5. Ce qu'il faut faire en attendant l'intervention
Gérer la cohabitation temporaire en sécurité
Si le nid est découvert en pleine saison et qu'une intervention immédiate n'est pas possible, quelques précautions permettent de cohabiter sans incident. Éviter de boucher brusquement l'entrée du nid, ce qui provoquerait une réaction défensive des ouvrières. Ne pas utiliser de vibrations ou de chocs à proximité de la zone (travaux de bricolage, tondeuse), les bourdons y étant sensibles. Et informer les occupants du foyer, notamment les enfants, de la présence du nid et des comportements à adopter.
Les bourdons ne piquent que lorsqu'ils se sentent directement menacés ou lorsque leur nid est attaqué. Un individu qui butine dans le jardin ne présente aucun danger. La distinction entre un bourdon en déplacement et un bourdon en défense de son territoire est la base de toute cohabitation sereine.
Documenter le nid pour faciliter l'intervention
Photographier l'emplacement du nid, le point d'entrée et, si possible, les individus présents permet à un professionnel d'évaluer la situation avant même de se déplacer. Certaines espèces de bourdons sont plus faciles à relocaliser que d'autres, et une identification préalable peut accélérer la prise de décision. Des applications de reconnaissance d'espèces, comme iNaturalist, permettent une identification rapide à partir d'une photo.

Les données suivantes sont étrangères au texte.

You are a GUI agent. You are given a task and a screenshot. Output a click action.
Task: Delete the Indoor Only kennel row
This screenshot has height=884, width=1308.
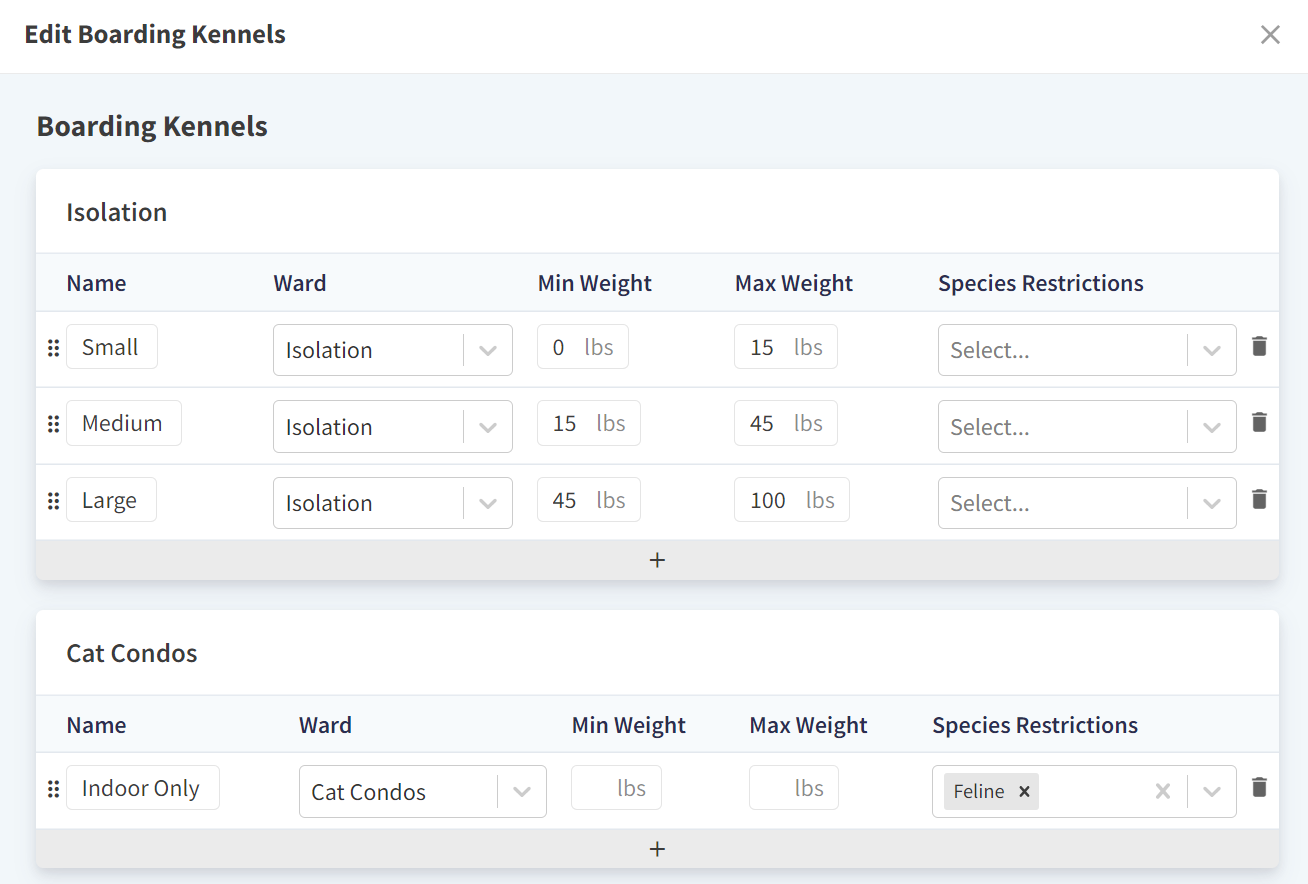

Pour tout travail en hauteur lié à l'inspection ou à la prévention, faire appel à un artisan qualifié reste la meilleure approche. Les plateformes de mise en relation avec des professionnels du bâtiment simplifient cette démarche et permettent d'obtenir plusieurs devis comparatifs sans délai. Un nid de bourdon sous toiture, géré avec méthode et sans précipitation, ne représente pas une menace insurmontable. C'est avant tout une invitation à traiter sa maison et son environnement naturel avec la même attention.